Solicitar un cambio puede implicar costes regulados o condiciones concretas, según el suministro y la modificación solicitada. Además, por norma general no es un ajuste que convenga hacer de forma impulsiva: la frecuencia con la que puede modificarse está sujeta a la regulación vigente y a las condiciones aplicables. Antes de tramitarlo, es mejor revisar la factura, los picos registrados y las necesidades previstas para los próximos meses.
No olvides que optimizar la potencia no sustituye a revisar la tarifa completa. Puedes tener una potencia bien ajustada y seguir pagando de más por el precio de la energía, por servicios añadidos que no utilizas o por una oferta que ya no encaja con tus horarios.

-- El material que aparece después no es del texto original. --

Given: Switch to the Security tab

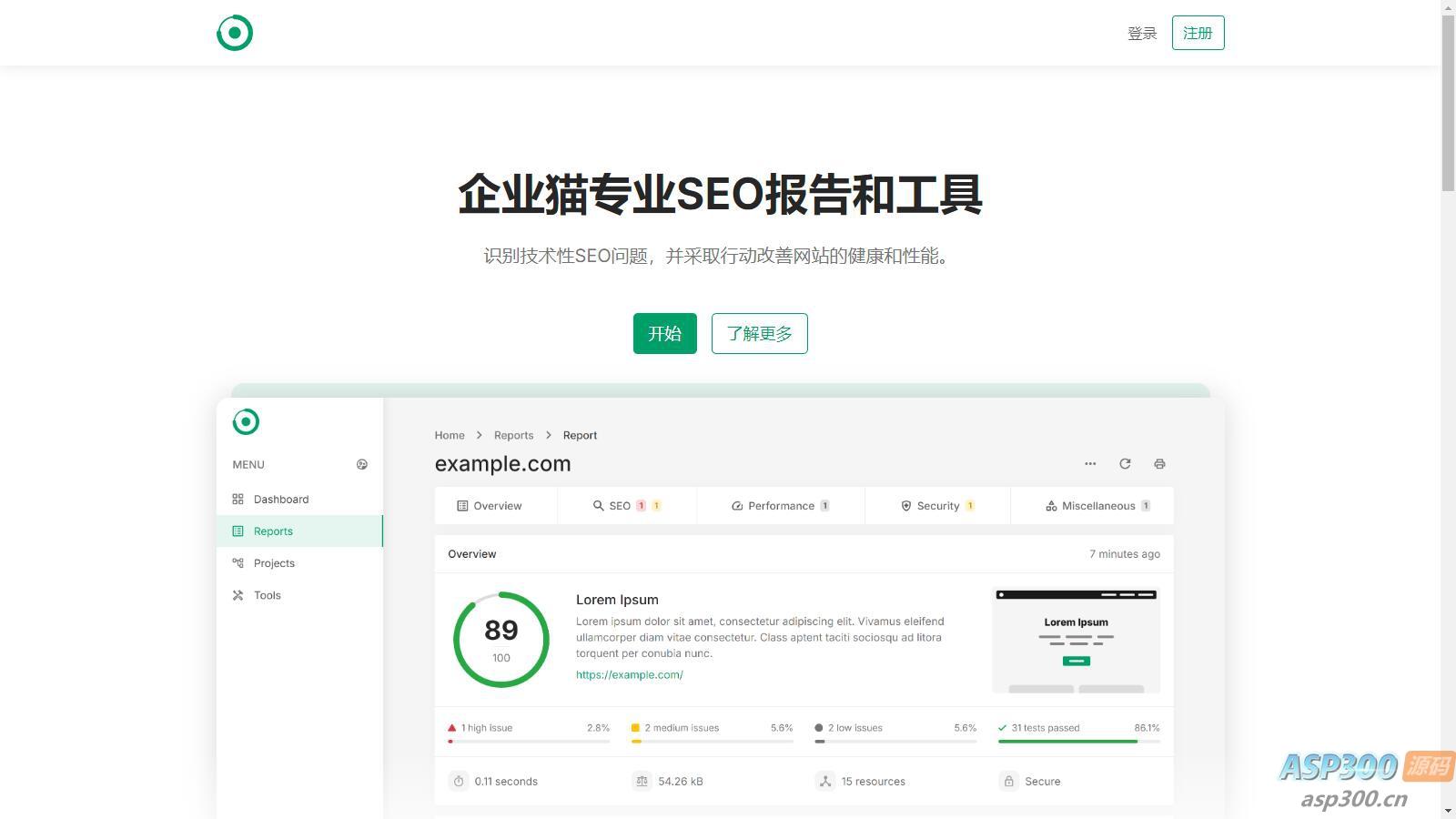Looking at the screenshot, I should [936, 506].
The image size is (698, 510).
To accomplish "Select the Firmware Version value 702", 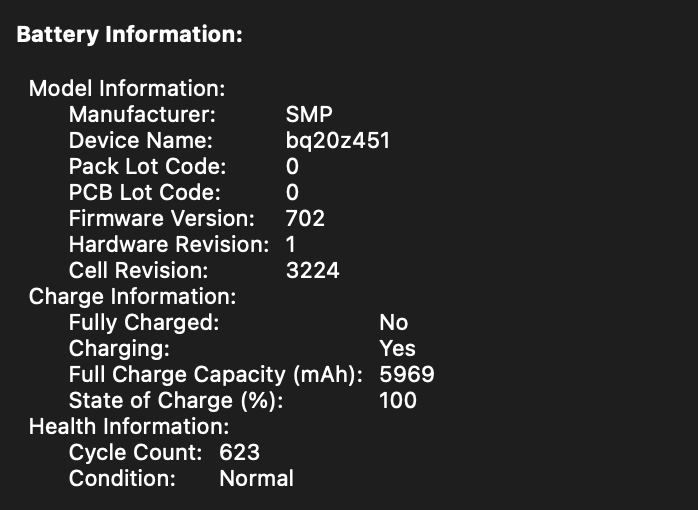I will click(x=305, y=218).
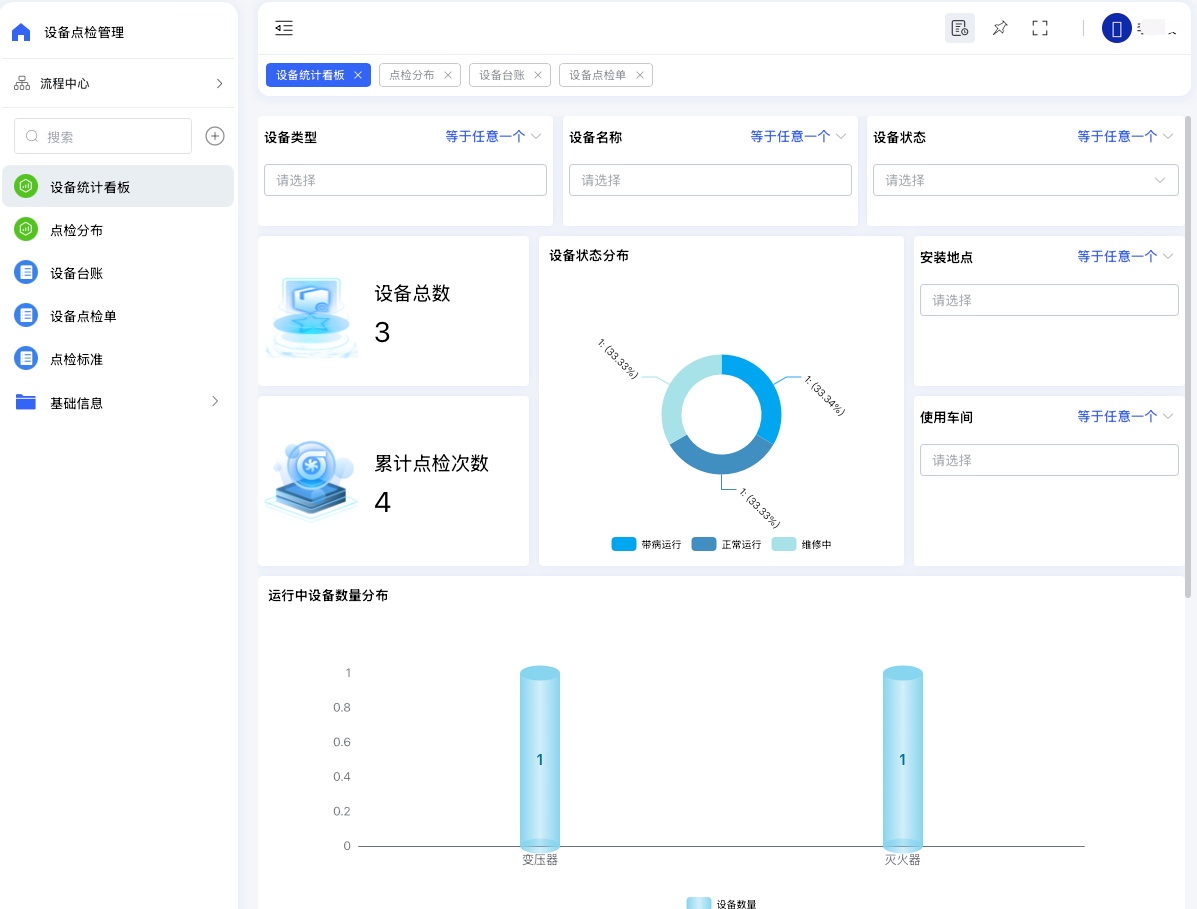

Cómo comprobar si tu término de potencia es competitivo
Busca en la factura la sección de potencia contratada y anota los kW de punta y valle, el precio diario de cada uno y el número de días facturados. Revisa también si aparecen servicios adicionales con cuota fija. Después, compáralo con tu consumo real y con el tipo de uso del inmueble.
Si no tienes claro si debes modificar la potencia, cambiar de tarifa o mantener el contrato actual, un análisis personalizado evita decisiones basadas en estimaciones. En Ahorroluz.es se puede estudiar la factura o el CUPS para valorar el coste fijo y el consumo completo, comparar alternativas y gestionar el cambio si existe una opción más rentable.
La mejor potencia no es la más baja ni la más alta: es la que permite usar tu electricidad con normalidad y deja de cobrarte por capacidad que nunca necesitas.